EXERCISE INSTRUCTIONS - All entries must be set down once more, precisely as given.

SUPPLIED MATERIAL -
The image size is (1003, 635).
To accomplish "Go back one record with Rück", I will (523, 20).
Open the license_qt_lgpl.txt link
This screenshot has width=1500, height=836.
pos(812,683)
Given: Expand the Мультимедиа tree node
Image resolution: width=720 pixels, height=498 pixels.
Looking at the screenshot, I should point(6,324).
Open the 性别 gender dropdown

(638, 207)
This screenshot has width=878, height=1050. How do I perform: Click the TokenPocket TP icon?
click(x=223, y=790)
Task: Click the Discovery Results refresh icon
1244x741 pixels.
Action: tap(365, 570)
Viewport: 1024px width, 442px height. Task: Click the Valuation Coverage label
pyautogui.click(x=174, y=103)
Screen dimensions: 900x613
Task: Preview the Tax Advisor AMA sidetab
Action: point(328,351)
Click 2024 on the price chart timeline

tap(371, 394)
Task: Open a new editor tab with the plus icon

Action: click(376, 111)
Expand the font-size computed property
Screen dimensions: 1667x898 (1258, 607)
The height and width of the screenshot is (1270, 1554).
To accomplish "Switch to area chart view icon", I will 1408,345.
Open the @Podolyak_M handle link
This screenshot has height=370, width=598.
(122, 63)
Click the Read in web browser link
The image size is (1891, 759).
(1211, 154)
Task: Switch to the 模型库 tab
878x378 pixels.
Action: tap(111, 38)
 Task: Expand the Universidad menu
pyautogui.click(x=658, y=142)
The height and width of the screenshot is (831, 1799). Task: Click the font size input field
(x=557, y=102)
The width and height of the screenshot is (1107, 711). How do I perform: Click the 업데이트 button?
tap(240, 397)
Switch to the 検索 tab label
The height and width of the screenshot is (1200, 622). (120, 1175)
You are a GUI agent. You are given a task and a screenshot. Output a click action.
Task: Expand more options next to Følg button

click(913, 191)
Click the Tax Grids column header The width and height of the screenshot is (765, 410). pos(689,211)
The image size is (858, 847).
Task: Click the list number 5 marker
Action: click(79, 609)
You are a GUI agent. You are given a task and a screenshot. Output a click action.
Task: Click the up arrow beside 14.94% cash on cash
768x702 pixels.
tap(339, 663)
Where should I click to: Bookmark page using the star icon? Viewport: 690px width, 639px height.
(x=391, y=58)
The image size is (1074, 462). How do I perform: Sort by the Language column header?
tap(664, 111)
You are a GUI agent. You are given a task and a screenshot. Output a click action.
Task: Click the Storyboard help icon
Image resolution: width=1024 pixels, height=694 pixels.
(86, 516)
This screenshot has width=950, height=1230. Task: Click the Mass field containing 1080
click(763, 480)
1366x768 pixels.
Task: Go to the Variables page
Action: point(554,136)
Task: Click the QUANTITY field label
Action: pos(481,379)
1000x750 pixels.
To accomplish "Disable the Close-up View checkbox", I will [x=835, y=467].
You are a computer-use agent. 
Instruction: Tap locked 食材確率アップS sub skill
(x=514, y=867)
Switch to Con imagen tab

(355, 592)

TASK OUTPUT -
The image size is (1003, 635).
To accomplish "Go back one record with Rück", I will (523, 20).
Open the license_qt_lgpl.txt link
This screenshot has width=1500, height=836.
pos(812,683)
Given: Expand the Мультимедиа tree node
Image resolution: width=720 pixels, height=498 pixels.
Looking at the screenshot, I should point(6,324).
Open the 性别 gender dropdown

(638, 207)
This screenshot has width=878, height=1050. How do I perform: Click the TokenPocket TP icon?
click(x=223, y=790)
Task: Click the Discovery Results refresh icon
1244x741 pixels.
Action: tap(365, 570)
Viewport: 1024px width, 442px height. Task: Click the Valuation Coverage label
pyautogui.click(x=174, y=103)
Screen dimensions: 900x613
Task: Preview the Tax Advisor AMA sidetab
Action: point(328,351)
Click 2024 on the price chart timeline

tap(371, 394)
Task: Open a new editor tab with the plus icon

Action: click(376, 111)
Expand the font-size computed property
Screen dimensions: 1667x898 (1258, 607)
The height and width of the screenshot is (1270, 1554).
To accomplish "Switch to area chart view icon", I will 1408,345.
Open the @Podolyak_M handle link
This screenshot has height=370, width=598.
(122, 63)
Click the Read in web browser link
The image size is (1891, 759).
(1211, 154)
Task: Switch to the 模型库 tab
878x378 pixels.
Action: tap(111, 38)
 Task: Expand the Universidad menu
pyautogui.click(x=658, y=142)
The height and width of the screenshot is (831, 1799). Task: Click the font size input field
(x=557, y=102)
The width and height of the screenshot is (1107, 711). How do I perform: Click the 업데이트 button?
tap(240, 397)
Switch to the 検索 tab label
The height and width of the screenshot is (1200, 622). (120, 1175)
You are a GUI agent. You are given a task and a screenshot. Output a click action.
Task: Expand more options next to Følg button

click(913, 191)
Click the Tax Grids column header The width and height of the screenshot is (765, 410). pos(689,211)
The image size is (858, 847).
Task: Click the list number 5 marker
Action: click(79, 609)
You are a GUI agent. You are given a task and a screenshot. Output a click action.
Task: Click the up arrow beside 14.94% cash on cash
768x702 pixels.
tap(339, 663)
Where should I click to: Bookmark page using the star icon? Viewport: 690px width, 639px height.
(x=391, y=58)
The image size is (1074, 462). How do I perform: Sort by the Language column header?
tap(664, 111)
You are a GUI agent. You are given a task and a screenshot. Output a click action.
Task: Click the Storyboard help icon
Image resolution: width=1024 pixels, height=694 pixels.
(86, 516)
This screenshot has width=950, height=1230. Task: Click the Mass field containing 1080
click(763, 480)
1366x768 pixels.
Task: Go to the Variables page
Action: point(554,136)
Task: Click the QUANTITY field label
Action: pos(481,379)
1000x750 pixels.
To accomplish "Disable the Close-up View checkbox", I will [x=835, y=467].
You are a computer-use agent. 
Instruction: Tap locked 食材確率アップS sub skill
(x=514, y=867)
Switch to Con imagen tab

(355, 592)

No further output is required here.